Keep those Kleenex handy
Friday, March 23, 2007/
Leadership and good management should include listening to staff. Too often, leaders fail to learn what they need to suceed.
You know, it really makes me cry, the number of times I come across stories like the one I heard a few days ago. A young smart (very smart) IT person, who also had a degree in mechanical engineering from a major university, sat down in exasperation.
He worked for a business that had been privately owned and that grew by providing great IT and technical support to utilities. There were guys in teams who had developed great working relationships and were regarded highly by the customers.
The business sells out to a multi-national that hires an MBA guy who calls himself the “operations manager”. He comes along with the MBA model in his brief case and, without consulting any of the staff, gets them all together at great expense and announces the “restructuring”.
Gasps of disbelief! Teams broken, people put in charge of teams that did not have the support of their peers; interface with customers altered so that the customers would have to develop new relationships overnight.
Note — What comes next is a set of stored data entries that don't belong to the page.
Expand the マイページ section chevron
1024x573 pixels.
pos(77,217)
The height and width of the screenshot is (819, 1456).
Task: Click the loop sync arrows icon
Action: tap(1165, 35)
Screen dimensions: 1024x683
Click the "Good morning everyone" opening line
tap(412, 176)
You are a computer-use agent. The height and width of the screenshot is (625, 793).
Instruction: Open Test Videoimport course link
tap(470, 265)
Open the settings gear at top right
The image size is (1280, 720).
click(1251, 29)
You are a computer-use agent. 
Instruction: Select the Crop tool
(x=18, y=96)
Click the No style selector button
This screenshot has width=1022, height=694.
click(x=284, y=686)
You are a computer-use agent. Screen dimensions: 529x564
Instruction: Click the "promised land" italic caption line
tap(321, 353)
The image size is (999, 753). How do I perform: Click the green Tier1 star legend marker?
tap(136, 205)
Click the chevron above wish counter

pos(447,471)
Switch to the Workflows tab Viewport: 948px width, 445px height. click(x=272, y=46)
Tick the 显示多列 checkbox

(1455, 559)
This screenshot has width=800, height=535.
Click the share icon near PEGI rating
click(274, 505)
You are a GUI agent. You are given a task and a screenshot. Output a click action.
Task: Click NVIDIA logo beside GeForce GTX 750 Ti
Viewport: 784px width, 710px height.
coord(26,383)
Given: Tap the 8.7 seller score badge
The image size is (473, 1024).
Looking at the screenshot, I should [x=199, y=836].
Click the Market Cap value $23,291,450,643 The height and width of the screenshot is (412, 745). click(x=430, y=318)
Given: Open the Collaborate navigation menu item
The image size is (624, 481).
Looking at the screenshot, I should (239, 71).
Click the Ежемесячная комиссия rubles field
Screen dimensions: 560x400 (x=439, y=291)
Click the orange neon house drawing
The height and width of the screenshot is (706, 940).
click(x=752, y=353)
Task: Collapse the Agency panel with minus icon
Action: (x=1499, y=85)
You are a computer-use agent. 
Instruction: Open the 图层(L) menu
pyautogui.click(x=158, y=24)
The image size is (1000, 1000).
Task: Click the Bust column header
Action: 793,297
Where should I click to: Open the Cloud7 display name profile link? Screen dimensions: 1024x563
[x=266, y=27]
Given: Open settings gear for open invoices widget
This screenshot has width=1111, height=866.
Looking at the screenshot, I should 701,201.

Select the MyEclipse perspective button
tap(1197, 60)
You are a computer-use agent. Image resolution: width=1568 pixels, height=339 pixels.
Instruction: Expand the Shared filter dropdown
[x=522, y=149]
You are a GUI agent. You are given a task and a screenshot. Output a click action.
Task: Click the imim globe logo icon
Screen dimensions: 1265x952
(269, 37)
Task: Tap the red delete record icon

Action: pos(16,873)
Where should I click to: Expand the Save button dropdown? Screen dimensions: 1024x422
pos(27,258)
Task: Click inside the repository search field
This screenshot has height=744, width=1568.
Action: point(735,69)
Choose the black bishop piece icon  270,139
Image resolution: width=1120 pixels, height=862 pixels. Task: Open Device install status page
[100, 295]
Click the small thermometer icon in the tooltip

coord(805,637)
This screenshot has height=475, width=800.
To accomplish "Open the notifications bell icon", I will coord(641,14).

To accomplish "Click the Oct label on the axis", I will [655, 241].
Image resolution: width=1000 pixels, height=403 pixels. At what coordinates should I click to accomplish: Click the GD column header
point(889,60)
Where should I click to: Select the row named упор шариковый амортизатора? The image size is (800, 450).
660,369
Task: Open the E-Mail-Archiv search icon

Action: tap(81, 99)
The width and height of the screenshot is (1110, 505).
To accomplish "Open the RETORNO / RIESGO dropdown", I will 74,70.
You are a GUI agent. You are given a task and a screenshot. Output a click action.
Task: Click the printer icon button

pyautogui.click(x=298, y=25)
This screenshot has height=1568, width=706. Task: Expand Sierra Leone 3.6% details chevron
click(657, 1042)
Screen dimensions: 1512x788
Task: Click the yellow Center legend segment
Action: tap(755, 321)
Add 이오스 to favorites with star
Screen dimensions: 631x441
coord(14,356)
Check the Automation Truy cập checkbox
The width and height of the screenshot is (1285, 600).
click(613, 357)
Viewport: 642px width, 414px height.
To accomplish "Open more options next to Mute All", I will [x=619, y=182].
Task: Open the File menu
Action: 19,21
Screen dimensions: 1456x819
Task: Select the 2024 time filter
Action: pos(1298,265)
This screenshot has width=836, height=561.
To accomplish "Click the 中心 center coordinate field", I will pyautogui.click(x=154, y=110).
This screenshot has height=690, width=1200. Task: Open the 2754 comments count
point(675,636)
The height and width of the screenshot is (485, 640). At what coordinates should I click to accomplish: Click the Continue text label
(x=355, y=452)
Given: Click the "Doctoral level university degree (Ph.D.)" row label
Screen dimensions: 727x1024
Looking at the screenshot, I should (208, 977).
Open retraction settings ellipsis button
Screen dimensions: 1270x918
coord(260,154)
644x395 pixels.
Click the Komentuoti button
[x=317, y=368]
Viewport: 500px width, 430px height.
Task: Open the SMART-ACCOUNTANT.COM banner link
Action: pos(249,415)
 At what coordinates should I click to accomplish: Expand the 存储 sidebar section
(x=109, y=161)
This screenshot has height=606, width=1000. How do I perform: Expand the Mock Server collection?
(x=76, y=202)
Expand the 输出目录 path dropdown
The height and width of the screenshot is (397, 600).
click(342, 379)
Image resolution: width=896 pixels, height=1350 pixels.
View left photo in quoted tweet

Goodness, the list went on and on.
Worse still was the news for this very smart guy that the company had a problem in Perth, and he had been appointed to fix that problem despite the fact that he lived with his wife and three children in Melbourne. Worse again was the fact that this very smart guy took the job in the first place because he was sick of travelling to the city and this business was located in a suburb close to his home.
So what is the first thing that this very smart guy in IT thinks about? Dead right – leaving! There were other very smart people in the company and guess what they are thinking?
I believe that recruiting gun IT people these days is not like picking up the phone and offering people jobs. It is more like trying to find a needle in a hay stack.
For quite a few years now I have been conducting an overseas study tour each two years in association with friends in American academia. What has emerged with the people who attend the program is that their businesses have continued to expand and in examining the reason, it seems that businesses that expand have great leadership. It is for that reason that my up-coming conference at Case Western University in Cleveland in the US is on this very subject of leadership.
Leadership does not involve the MBA coming in with the organisational model in the brief case. The organisation is a living thing within the business and is made up by the people in the business. Whether it is working well or badly, is something that the MBA needs to discover.
What is likely is that he or she will find people in the organisation that are smarter and have their own ideas as to how effectively the business should be organised. By listening to them, they will get a better organisational result and there will not be a lot of smart people wanting to leave.
Every business has a story and it is the collective story of the people who work in the business. One function of management is to be sure that they know the story, which is trickier than you think (most people interviewed in the workplace come up with a story that is unknown to management).
If employees cut management in on the story of the organisation and management responds, there is no stopping it, and the need for the smart MBA to come in and reorganise smarter employees will not exist – and I will not want to cry.